Pamphobeteus fortis

Scientific classification
- Domain: Eukaryota
- Kingdom: Animalia
- Phylum: Arthropoda
- Subphylum: Chelicerata
- Class: Arachnida
- Order: Araneae
- Infraorder: Mygalomorphae
- Family: Theraphosidae
- Genus: Pamphobeteus
- Species: P. fortis
- Binomial name: Pamphobeteus fortis (Ausserer, 1875)

= Pamphobeteus fortis =

- Genus: Pamphobeteus
- Species: fortis
- Authority: (Ausserer, 1875)

Species of spider

Pamphobeteus fortis also known as the Colombian giant copperhead or Colombian giant brown tarantula is a tarantula which was first described by Anton Ausserer in 1875. As its common name aptly states it is found in Colombia, Venezuela and Panama.

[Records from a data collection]
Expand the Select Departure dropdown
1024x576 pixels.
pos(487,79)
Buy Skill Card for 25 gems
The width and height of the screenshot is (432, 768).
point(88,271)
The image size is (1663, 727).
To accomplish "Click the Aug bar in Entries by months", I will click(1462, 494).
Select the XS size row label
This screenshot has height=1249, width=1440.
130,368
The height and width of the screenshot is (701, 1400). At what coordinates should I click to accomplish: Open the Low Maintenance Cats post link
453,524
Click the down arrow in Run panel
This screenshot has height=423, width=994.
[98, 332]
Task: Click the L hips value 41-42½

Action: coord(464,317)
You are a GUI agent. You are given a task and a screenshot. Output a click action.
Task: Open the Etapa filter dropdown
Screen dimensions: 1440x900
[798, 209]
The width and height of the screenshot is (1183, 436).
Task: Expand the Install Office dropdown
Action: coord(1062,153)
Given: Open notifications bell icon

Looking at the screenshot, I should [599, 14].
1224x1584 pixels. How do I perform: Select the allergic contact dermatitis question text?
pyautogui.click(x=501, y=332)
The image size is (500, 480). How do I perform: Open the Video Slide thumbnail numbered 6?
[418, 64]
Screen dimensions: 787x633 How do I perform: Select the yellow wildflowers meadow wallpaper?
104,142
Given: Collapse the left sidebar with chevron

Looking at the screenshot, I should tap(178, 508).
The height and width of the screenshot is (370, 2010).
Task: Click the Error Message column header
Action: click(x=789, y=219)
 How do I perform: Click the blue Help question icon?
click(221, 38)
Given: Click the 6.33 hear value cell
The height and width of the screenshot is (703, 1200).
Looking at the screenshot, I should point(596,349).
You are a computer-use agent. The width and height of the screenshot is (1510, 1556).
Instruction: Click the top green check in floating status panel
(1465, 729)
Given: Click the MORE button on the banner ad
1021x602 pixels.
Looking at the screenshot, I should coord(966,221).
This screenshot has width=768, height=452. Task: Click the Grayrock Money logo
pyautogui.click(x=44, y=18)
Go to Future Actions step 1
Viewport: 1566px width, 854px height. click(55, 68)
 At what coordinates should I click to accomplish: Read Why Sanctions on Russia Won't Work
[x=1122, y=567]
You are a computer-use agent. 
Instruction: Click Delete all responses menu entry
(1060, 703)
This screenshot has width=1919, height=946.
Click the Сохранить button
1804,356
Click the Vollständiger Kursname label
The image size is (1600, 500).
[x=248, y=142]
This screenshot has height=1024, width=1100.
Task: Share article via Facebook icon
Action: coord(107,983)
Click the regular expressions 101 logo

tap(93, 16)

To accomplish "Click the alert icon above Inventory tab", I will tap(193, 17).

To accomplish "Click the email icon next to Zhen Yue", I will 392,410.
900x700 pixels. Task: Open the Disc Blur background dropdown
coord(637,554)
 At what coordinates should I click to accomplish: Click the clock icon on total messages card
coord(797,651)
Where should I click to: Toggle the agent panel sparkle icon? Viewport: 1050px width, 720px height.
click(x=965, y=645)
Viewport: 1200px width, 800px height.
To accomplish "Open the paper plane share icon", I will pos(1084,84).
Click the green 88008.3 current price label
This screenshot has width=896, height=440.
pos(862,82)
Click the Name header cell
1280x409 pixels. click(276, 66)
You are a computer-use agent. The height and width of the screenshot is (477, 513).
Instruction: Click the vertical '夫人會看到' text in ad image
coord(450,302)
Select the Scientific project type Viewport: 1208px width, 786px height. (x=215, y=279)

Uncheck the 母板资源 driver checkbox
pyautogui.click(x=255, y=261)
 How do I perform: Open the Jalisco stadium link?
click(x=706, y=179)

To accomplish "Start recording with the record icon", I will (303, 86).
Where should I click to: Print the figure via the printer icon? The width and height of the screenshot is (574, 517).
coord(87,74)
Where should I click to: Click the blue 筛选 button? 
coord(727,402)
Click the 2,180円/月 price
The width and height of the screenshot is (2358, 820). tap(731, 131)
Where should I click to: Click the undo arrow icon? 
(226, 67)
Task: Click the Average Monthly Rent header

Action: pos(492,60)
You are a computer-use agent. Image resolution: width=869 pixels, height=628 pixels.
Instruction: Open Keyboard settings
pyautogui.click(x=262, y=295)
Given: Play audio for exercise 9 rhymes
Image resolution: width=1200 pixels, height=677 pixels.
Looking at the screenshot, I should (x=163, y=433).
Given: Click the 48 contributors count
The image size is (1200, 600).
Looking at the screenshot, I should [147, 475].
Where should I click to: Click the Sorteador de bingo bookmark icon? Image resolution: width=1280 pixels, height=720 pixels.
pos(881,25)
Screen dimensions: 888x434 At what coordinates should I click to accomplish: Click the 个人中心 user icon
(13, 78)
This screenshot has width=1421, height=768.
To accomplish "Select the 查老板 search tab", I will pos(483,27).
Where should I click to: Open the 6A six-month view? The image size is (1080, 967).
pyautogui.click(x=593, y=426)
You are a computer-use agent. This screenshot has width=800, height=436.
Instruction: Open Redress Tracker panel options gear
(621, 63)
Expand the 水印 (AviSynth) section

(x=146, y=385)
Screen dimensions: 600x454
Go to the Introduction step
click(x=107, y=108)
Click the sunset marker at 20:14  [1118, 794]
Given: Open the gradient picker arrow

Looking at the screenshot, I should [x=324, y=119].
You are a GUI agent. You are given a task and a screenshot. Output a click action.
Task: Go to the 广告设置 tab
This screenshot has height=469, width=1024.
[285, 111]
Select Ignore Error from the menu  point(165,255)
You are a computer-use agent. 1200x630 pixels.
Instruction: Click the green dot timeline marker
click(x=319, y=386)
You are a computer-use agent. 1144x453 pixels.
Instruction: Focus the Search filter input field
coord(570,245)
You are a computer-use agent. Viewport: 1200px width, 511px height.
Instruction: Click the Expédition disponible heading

Check your understanding:
[1] Quote the Pamphobeteus fortis text word for word from "Scientific classification" to "fortis (Ausserer, 1875)".
[2] Write what comes next in the Pamphobeteus fortis text, picking up after its last sentence.

Outputs in order:
[1]
Scientific classification
- Domain: Eukaryota
- Kingdom: Animalia
- Phylum: Arthropoda
- Subphylum: Chelicerata
- Class: Arachnida
- Order: Araneae
- Infraorder: Mygalomorphae
- Family: Theraphosidae
- Genus: Pamphobeteus
- Species: P. fortis
- Binomial name: Pamphobeteus fortis (Ausserer, 1875)

[2]
== Description ==
Females live up to 15 years, while males only to 4. Their carapace is a copper colored, with some black stripping, with a black colored opisthosoma covered in copper like hairs. Their legs are also coppered colored, covered in hairs which are the similar to the ones found in the opisthosoma.

== Behavior ==
They are opportunistic burrowers, they will usually hide under an existing structure, making a burrow inside the structure. These tarantulas are a bit skittish, but are usually calm. If they feel threatened they will either make a threat pose or fling urticating hairs at your direction. These tarantulas are usually out in the open, but will go and hide if disturbed.